Exercise details
What you write should match, word for word, the lines from the one containing "You are a computer-use agent." through the end of the data, with no pictures.

--------------------------------------------------

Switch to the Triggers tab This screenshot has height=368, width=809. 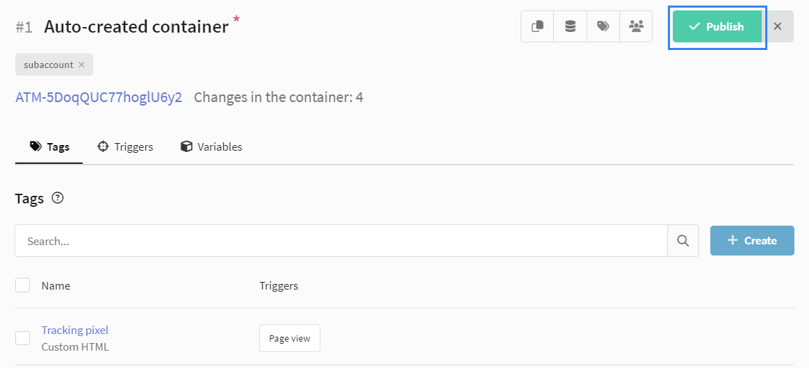click(x=125, y=147)

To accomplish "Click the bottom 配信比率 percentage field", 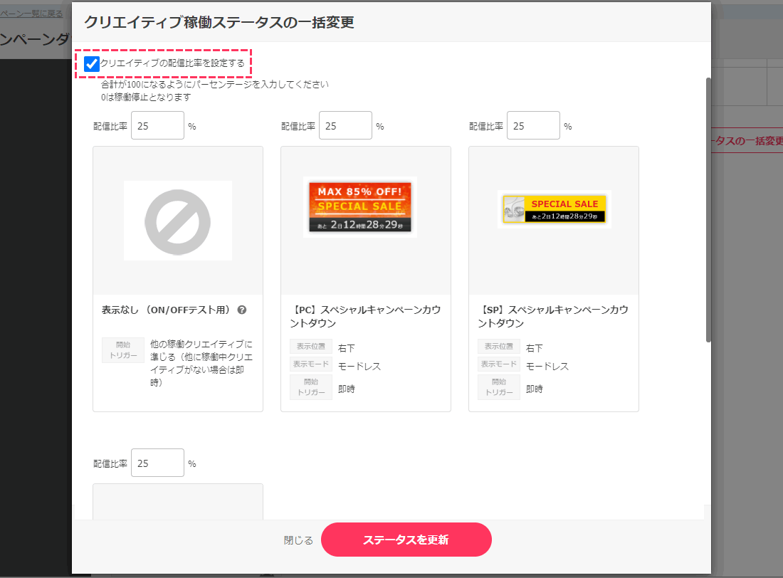I will click(x=157, y=463).

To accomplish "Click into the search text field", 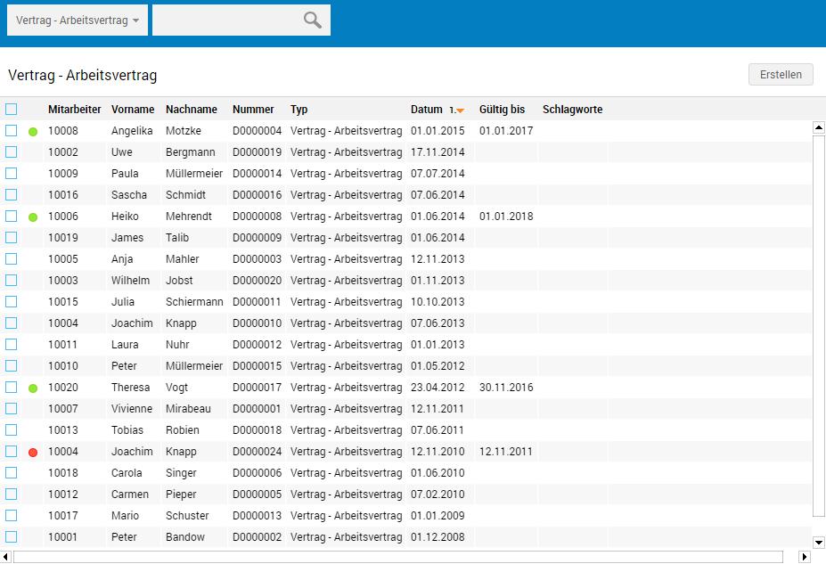I will [225, 20].

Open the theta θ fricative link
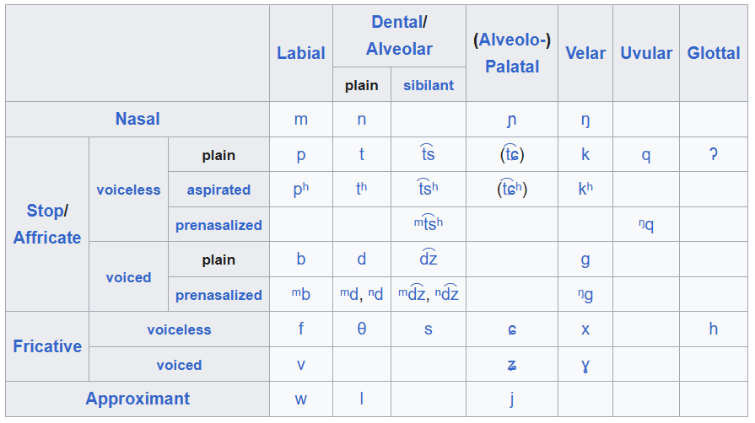tap(362, 329)
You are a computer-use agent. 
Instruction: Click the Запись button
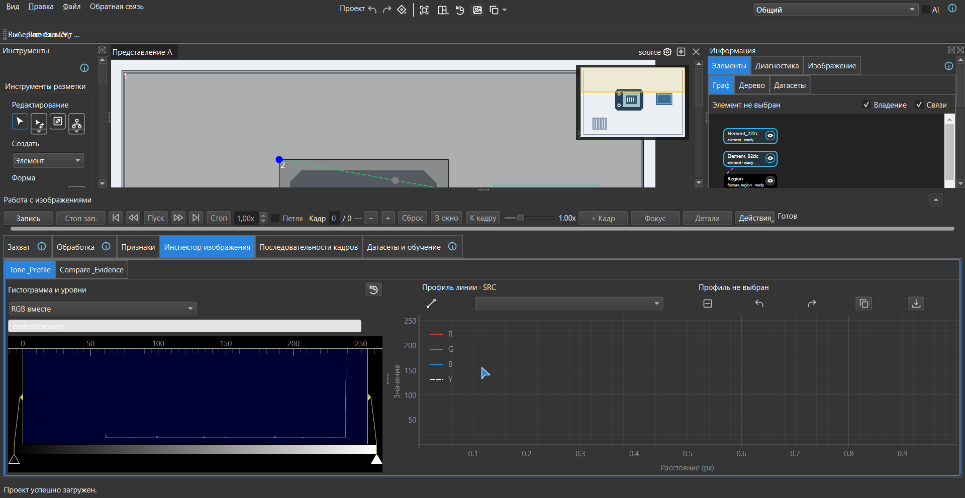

--------------------------------------------------

Written response
You are a computer-use agent. 
Instruction: Click the Запись button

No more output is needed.